On Tue, Sep 24, 2024 at 7:15 PM Matthew Wilcox <willy@xxxxxxxxxxxxx> wrote:
> On Fri, Sep 13, 2024 at 12:52:39AM +0200, Jann Horn wrote:
> > FWIW, I would still feel happier if this was a 64-bit number, though I
> > guess at least with uprobes the attack surface is not that large even
> > if you can wrap that counter... 2^31 counter increments are not all
> > that much, especially if someone introduces a kernel path in the
> > future that lets you repeatedly take the mmap_lock for writing within
> > a single syscall without doing much work, or maybe on some machine
> > where syscalls are really fast. I really don't like hinging memory
> > safety on how fast or slow some piece of code can run, unless we can
> > make strong arguments about it based on how many memory writes a CPU
> > core is capable of doing per second or stuff like that.
>
> You could repeatedly call munmap(1, 0) which will take the
> mmap_write_lock, do no work and call mmap_write_unlock().  We could
> fix that by moving the start/len validation outside the
> mmap_write_lock(), but it won't increase the path length by much.
> How many syscalls can we do per second?
> https://blogs.oracle.com/linux/post/syscall-latency suggests 217ns per
> syscall, so we'll be close to 4.6m syscalls/second or 466 seconds (7
> minutes, 46 seconds).

Yeah, that seems like a pretty reasonable guess.
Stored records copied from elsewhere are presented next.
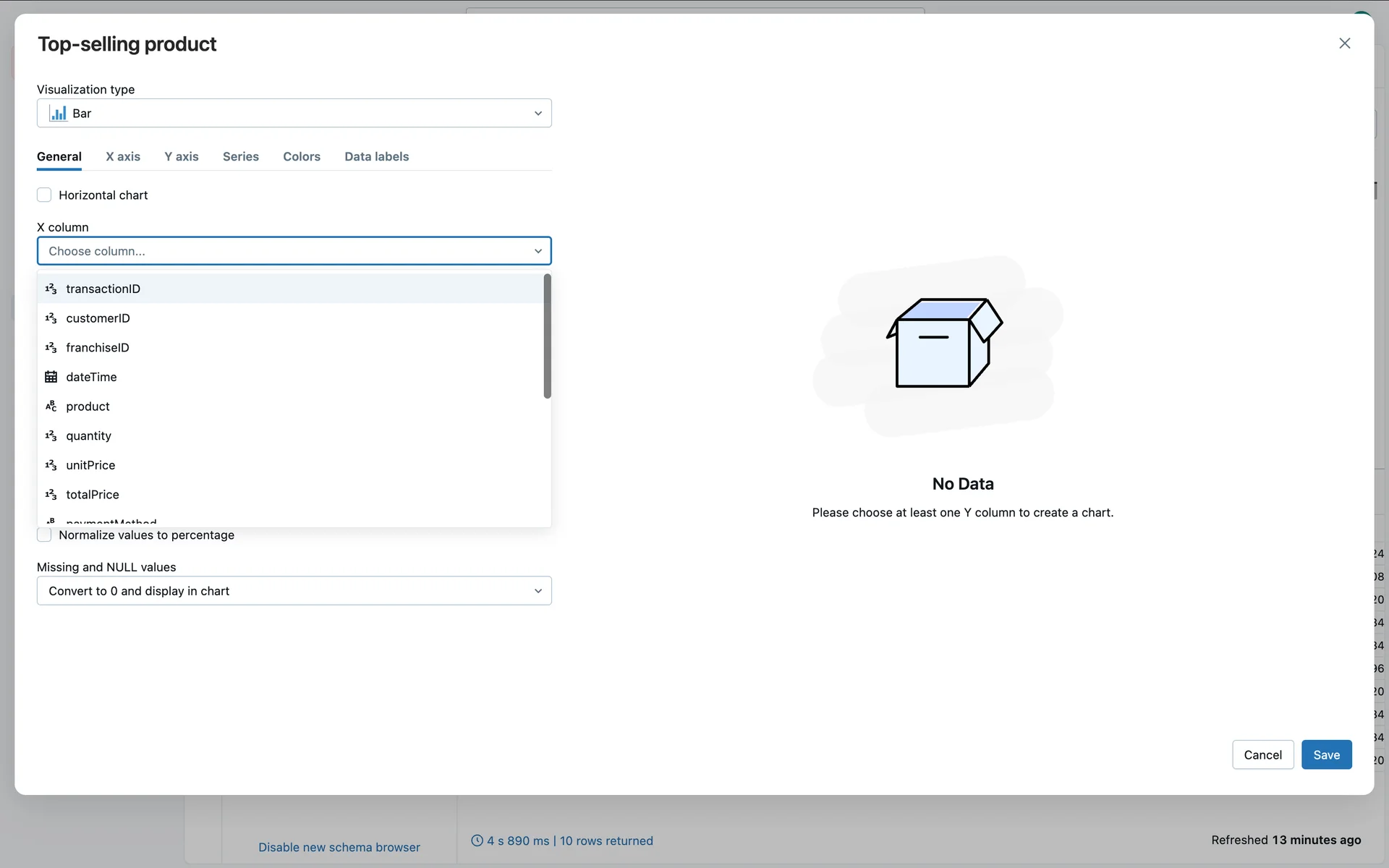The height and width of the screenshot is (868, 1389).
Task: Click the numeric type icon beside transactionID
Action: point(51,289)
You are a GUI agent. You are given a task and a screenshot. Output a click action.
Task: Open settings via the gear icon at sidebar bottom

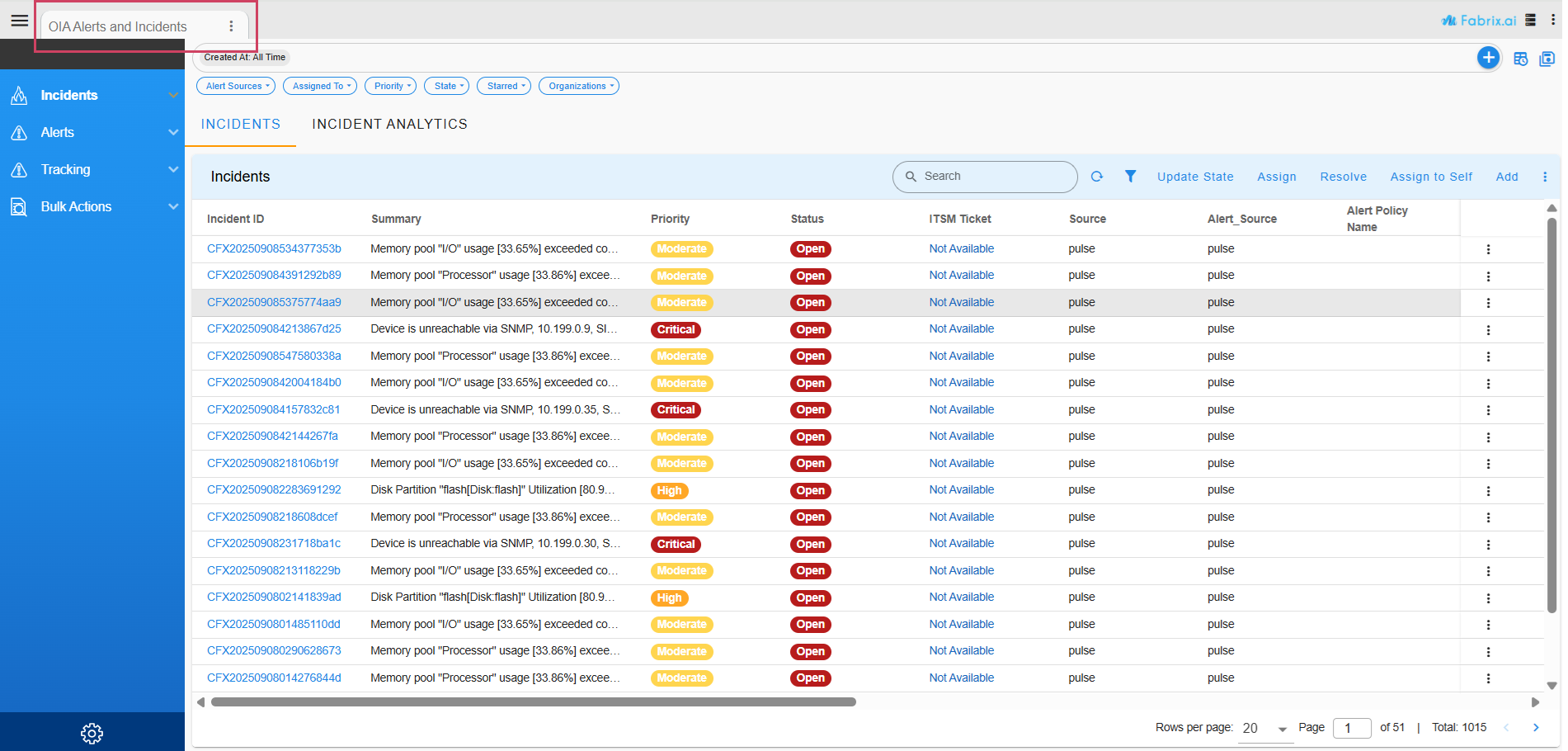click(92, 733)
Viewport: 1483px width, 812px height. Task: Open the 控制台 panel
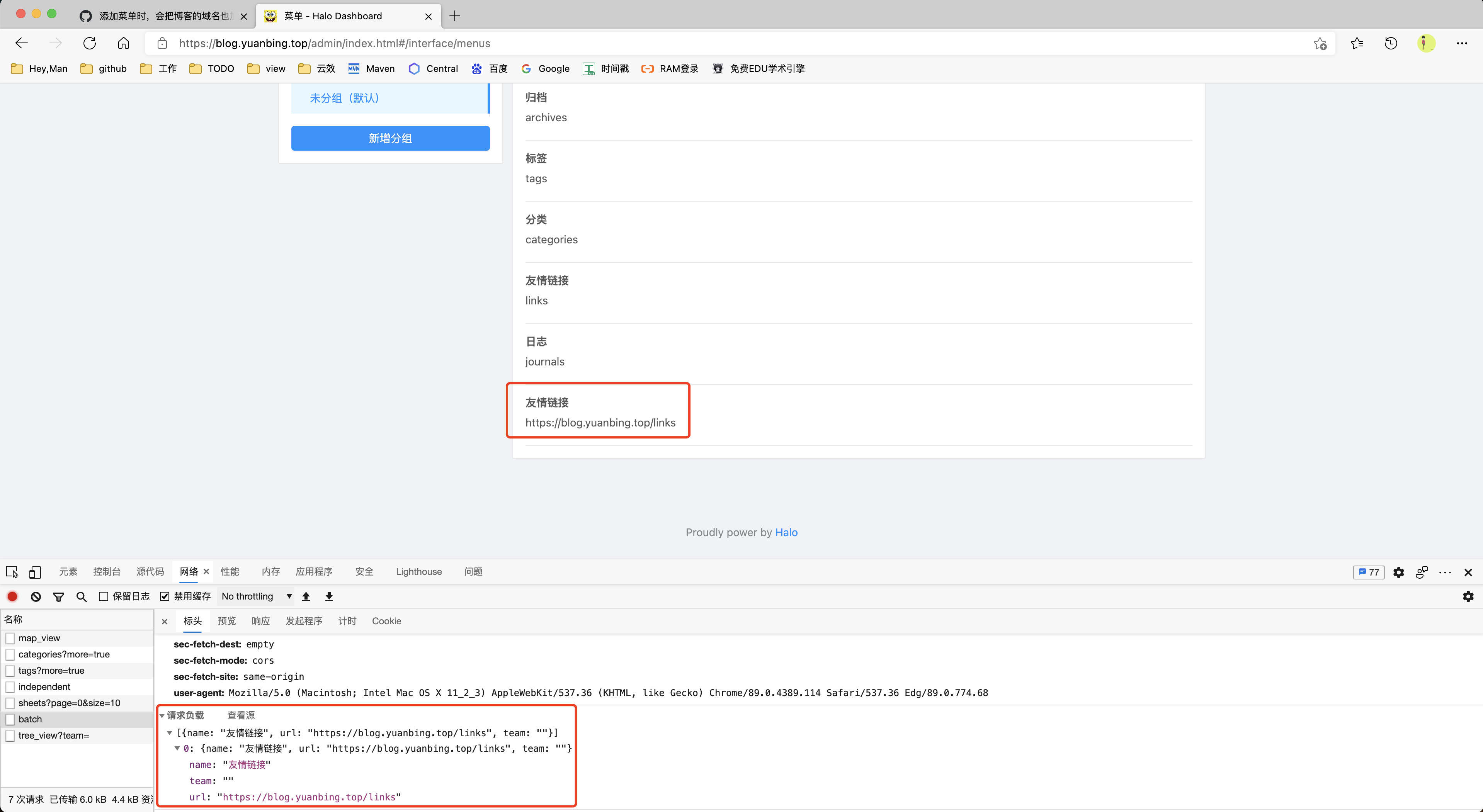point(107,571)
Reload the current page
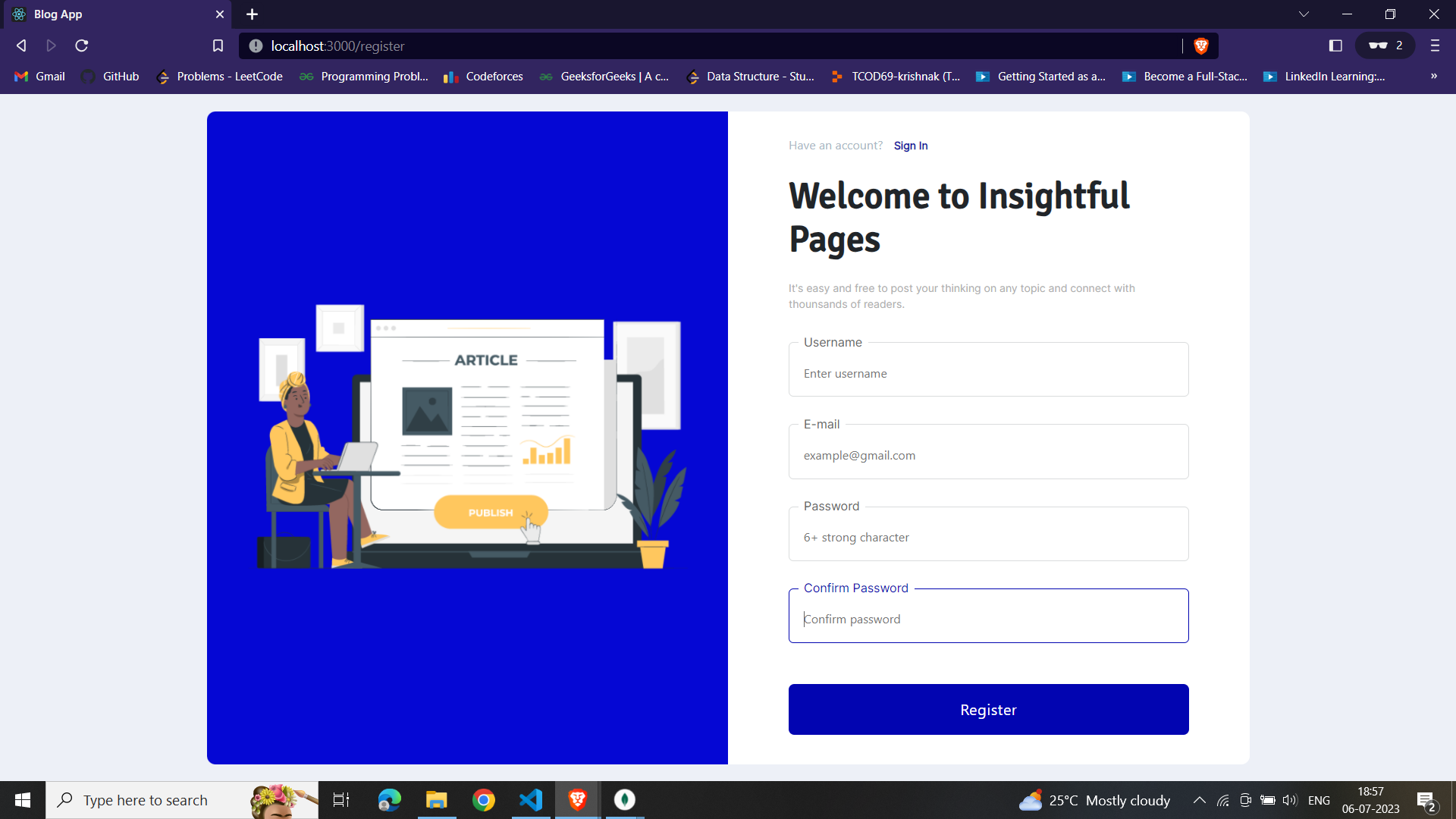 [x=81, y=46]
One method that may or may not be faster would be to use an io-uring
worker to dispatch a bunch of IORING_OP_MADVISE operations - that
would save on syscall entry overhead but in exchange you'd have to
worry about feeding a constant stream of work into the worker thread
in a cache-efficient way, maybe by having one CPU constantly switch
back and forth between a userspace thread and a uring worker or
something like that.